The district lies between 27°-55' to 29°-50' north latitudes and 60°-45' to 66°-22' east longitudes. It is located in the extreme west of Pakistan and comprises the belt which lies south of the Pakistan-Afghanistan boundary, from the Sarlath Hills on the east to Koh-i-Malik Siah on the west, with a length of about 576 kilometres and an average breadth of 80 kilometres. The district is bound on the north by the desert region of Afghanistan (which lies south of the Helmand River), on the east by the Sarlath hilly range and Kalat District, on the south by Kharan District and on the west by Iran. The northern boundary of the district, which separates it from Afghanistan, was demarcated in 1896 by a joint Afghan-British Commission.

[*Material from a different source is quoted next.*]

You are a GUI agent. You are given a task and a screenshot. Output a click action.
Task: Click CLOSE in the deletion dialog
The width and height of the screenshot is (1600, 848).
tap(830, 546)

The western border with Iran was demarcated by a joint Pakistan- Iran Commission in 1959. The total area of the district is 50,545 km².

on 28 May 1998, a few weeks after India's second nuclear test (Operation Shakti), Pakistan detonated five nuclear devices in the Ras Koh Hills in the Chagai district, Balochistan. This operation was named Chagai-I by Pakistan, the underground iron-steel tunnel having been long-constructed by provincial martial law administrator General Rahimuddin Khan during the 1980s.

Saindak Copper-Gold Mine is located near Saindak town in Chaghai district of Balochistan. The discovery of copper deposits at Saindak was made in the 1970s in collaboration with a Chinese engineering firm. The investment was started during the second government of Benazir Bhutto, but after the 1995 trial run, the project faltered for a number of years. In 2002, the federal government invited foreign investors to provide funding for the project and awarded the mining project to the Metallurgical Corporation of China (Ltd) for a 10-year lease, which was later extended for another five years

According to independent experts, in Balochistan two Mega Projects i.e. Saindak and Reko Diq have more potential than the combined energy resources of Saudi Arabia and Iran. Reko Diq Copper/Gold Project has an estimated 12.3 million tons of world class copper and 20.9 million ounces of gold worth around $ 125 billion US dollars.

Reko Diq project, which has been making headlines for the last one year. This project is being developed by Tethyan Copper Company Limited (joint venture between two mining giants ie Antofagasta of Chili and Barrick Gold of Canada), to produce 0.45 million tons of copper/gold concentrates every year. Terms agreed upon indicated that Pakistan Government has been deceived by these companies.

Saindak copper and gold mine, It appears that Balochistan government and federal government are maintaining confidentiality with regard to these projects, which means that there is something fishy about the whole matter. The project has probably been contracted for an estimated value of US $ 25 billion, while actual value of the material, which will be extracted, is about US $ 125 billion. The above mentioned companies plan to take all the ore abroad without processing it locally, as it contains rich contents of copper and gold.